**Excerpt to read**
===============
On the other side of the slip are tips on everything from care and maintenance to knife safety.
This handy information is like a quick-start guide for home chefs. It’s especially useful if you’ve never had to care for a premium kitchen knife in the past.
Each Made In 8-inch Chef Knife comes with a custom sheath suitable to store and protect the blade when you’re not chopping. You won’t need the sheath if you already have a knife block, but it’s a nice feature if you don’t.
Made in chef’s knives come in your choice of red, black, or gray handles.
The handles have a slightly rounded profile with a gradual flare for gripping. Two stainless steel rivets mount the handle securely to the blade.
The handle is designed to fit comfortably and securely in one hand, allowing your fingers to grip just behind the bolster and your thumb to rest on the face of the blade.
The Made In 8-inch Chef Knife has a double bevel blade, which means that it has a cutting angle on both sides.
Each side is cut at 12.5 degrees, which results in a total cutting angle of 25 degrees. The 25-degree cutting angle makes the knife more durable, but still retains the sharpness needed to handle the demands of the busy home chef.
The nitrogen-treated, fully forged, full-tang blade measures 8.5 inches, 13 inches overall (including the handle).
The tang is the part of the blade that extends through the butt end of the handle. This type of design makes the knife heavier, more balanced, and more secure since the handle and blade can never be separated.
The Made In logo is engraved on both sides of the blade. One side also includes details about the country of origin, the blade’s construction, the type of steel, and the hardening process.
Made In gives you the option to add custom engraving to the side of the blade. You can place up to 20 characters in the engraving box, which is located just below the logo. This is a great way to personalize a knife for a gift or special occasion.
Comparing the Design to Wusthof Chef’s Knives
For comparison, take a look at the Made In 8-inch chef’s knife next to the Wusthof Classic chef knife in the picture below.
The Wusthof knife has three rivets and a bolster that extends onto the cutting surface of the blade, while the Made In knife’s bolster is well behind the blade’s cutting surface.
Both knives featured a curved space near the bolster for you to rest your fingers and provide a buffer zone from the sharp edge.
Wusthof also features a curved edge on the butt, which is ideal for ergonomic support and gives you a place to rest your pinky finger.
Made In has a straight handle with no curve at the butt end, which may make it less comfortable to hold for some people during extended cutting sessions, and may cause instability of grip if your hands are wet.
As I use the Made In knife, I’ve been paying close attention to the comfort and safety of the handle. And, despite the straight design, I’ve been pleasantly surprised with the grip, comfort, and stability. After using a Wusthof knife for so many years, it took a few weeks to get used to, but now it feels comfortable and safe.
===============
From the knife review, list the details that one side of the Made In blade carries in addition to the engraved logo.

**Collected data**
===============
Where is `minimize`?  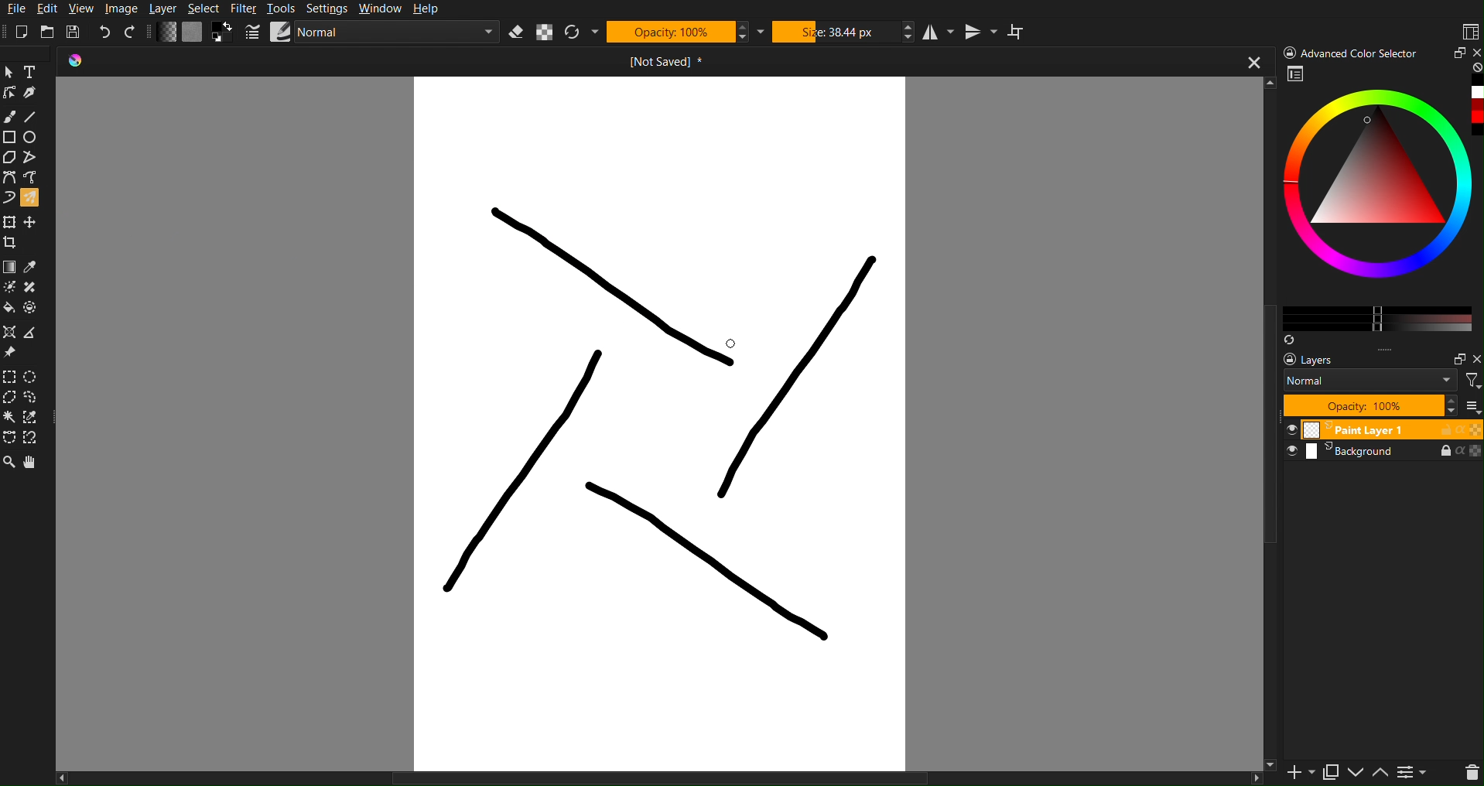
===============
**Exercise solution**
- The country of origin
- The blade's construction
- The type of steel
- The hardening process